I woke up Thursday morning infected by a sort of existential head lice, and the only way I could think to rid myself of this feeling of confusion and disconnected self was to vigorously clean my entire house. I swept and wiped down all of the hardwood floors. I vacuumed the bedroom carpet twice until I was sure that every deeply buried speck of dust and melancholy had been sucked away. I reorganized all my jewelry and toiletries. I folded every last piece of laundry, and washed random items, like the slip-on covers of our dining room chairs that had never occurred to me before as being in need of washing. I rearranged the furniture in the dining room to facilitate a better sense of flow from the living room to the kitchen, as if flow was something I had always cared about, but previously neglected. As if flow was something I even understood. I wiped down all the counters and table tops. I dusted the shelves and picture frames. I spent ten ridiculous minutes fluffing the pillows on the couch. I needed to cleanse my life of whatever bad energy had followed me from sleep to waking. I needed to stand in the middle of my house and smell the strong scent of disinfectant. I needed to stand beneath the spray of the shower head and feel the blood return to my limbs and cheeks. I cancelled my appointments and focused solely on the task of cleansing my world, my self. I was Patient Zero and I would not let this bug spread to anyone else.

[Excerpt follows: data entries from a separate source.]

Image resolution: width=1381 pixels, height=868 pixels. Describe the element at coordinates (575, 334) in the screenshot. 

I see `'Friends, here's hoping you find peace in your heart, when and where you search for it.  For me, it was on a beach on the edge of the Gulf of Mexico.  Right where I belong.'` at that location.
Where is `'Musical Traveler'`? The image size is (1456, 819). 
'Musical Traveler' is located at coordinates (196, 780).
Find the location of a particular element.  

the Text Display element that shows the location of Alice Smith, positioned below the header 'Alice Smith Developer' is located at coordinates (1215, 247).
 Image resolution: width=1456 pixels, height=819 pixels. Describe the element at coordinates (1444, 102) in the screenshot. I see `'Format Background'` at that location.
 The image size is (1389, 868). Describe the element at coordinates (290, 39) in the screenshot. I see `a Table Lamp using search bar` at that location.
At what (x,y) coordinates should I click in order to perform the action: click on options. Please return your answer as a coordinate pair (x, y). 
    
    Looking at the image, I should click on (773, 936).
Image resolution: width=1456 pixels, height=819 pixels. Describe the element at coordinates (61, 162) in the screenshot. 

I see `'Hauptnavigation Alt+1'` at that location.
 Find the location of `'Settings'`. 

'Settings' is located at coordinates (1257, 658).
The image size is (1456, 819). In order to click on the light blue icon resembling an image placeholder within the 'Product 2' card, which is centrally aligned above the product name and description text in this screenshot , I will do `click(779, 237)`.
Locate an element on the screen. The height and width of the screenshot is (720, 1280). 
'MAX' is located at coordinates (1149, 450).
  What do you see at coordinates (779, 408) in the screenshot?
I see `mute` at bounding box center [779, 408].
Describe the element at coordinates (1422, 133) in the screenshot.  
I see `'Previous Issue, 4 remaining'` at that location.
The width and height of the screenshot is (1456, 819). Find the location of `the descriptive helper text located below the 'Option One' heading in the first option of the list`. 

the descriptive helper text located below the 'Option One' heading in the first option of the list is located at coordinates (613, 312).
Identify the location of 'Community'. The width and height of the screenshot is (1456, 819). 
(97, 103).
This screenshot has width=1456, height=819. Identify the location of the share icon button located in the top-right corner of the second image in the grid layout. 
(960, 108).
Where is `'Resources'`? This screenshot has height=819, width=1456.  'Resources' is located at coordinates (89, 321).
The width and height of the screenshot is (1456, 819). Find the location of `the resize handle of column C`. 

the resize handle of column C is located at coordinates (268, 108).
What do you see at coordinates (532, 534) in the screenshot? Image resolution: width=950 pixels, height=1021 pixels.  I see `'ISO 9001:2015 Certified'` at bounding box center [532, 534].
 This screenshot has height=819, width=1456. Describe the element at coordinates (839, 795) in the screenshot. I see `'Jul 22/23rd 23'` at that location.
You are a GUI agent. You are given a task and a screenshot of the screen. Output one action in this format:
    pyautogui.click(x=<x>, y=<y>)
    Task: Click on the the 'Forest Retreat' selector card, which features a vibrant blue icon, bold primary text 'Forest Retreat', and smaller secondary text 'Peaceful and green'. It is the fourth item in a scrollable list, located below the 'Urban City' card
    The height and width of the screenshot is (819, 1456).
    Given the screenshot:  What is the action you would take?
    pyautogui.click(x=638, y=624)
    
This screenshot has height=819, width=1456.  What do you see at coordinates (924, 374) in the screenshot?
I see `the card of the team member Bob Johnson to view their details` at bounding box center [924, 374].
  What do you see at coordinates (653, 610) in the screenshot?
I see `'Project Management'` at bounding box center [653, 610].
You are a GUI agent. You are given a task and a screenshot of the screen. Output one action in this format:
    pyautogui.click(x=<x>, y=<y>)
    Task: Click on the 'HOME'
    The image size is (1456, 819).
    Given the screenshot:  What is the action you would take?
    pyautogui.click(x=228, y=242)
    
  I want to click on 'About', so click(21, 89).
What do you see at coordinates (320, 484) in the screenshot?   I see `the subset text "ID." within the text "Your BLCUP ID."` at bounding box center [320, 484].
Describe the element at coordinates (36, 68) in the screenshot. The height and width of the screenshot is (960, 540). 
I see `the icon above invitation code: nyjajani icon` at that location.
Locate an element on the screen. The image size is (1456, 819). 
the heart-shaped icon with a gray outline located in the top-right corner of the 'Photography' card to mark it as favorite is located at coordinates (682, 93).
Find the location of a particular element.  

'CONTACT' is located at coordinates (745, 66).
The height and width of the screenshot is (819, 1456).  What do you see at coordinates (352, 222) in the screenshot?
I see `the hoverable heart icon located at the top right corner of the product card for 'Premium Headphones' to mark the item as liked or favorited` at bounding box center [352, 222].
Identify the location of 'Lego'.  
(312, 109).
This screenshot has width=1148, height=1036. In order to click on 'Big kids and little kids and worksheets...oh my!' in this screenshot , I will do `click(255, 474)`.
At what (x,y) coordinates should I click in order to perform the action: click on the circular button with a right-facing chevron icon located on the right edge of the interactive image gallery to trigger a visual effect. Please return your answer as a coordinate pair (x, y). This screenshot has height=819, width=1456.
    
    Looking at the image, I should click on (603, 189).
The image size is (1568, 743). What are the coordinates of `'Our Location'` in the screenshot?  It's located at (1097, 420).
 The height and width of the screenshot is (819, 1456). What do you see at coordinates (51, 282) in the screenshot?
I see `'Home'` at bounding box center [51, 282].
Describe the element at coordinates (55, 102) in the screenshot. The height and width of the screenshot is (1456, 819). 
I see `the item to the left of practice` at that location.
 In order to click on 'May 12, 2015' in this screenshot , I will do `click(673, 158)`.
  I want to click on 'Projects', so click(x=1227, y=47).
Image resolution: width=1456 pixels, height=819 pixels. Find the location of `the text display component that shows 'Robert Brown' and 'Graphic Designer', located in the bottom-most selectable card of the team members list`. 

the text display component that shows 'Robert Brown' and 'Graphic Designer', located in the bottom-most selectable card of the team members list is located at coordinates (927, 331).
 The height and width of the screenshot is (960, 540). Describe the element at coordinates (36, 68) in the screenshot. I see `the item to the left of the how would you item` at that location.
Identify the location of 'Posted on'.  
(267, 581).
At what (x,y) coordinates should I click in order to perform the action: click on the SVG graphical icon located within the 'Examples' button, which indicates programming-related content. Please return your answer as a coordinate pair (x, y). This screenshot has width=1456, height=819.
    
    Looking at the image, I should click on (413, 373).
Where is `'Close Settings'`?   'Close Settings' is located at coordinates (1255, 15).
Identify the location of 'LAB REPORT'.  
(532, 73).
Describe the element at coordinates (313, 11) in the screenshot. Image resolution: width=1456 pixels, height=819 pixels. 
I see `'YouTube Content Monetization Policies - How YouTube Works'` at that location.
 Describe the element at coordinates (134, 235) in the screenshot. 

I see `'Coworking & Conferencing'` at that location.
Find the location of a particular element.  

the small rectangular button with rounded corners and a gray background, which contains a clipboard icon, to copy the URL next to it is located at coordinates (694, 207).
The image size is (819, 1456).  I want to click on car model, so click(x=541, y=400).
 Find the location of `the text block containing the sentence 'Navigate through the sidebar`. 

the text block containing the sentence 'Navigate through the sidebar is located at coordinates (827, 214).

I felt better. With the floors free of dog hair and the soap scum banished from the tub. With clean clothes neatly stacked in my dresser drawers and my brightly colored scarves hanging organized on the same rack that held my earrings. I felt the air in the house slowly stop trembling and pulsing. I felt my feet resting ever more steadily against the floor. I don’t know what it was that infected me on Thursday morning, but I knew that I had to wash it away. I had to purge it, scald it, bury it under a spray of household chemicals. I had to strip away everything that felt disorderly, chaotic and begin again fresh, free from the pests and irritations of my psyche.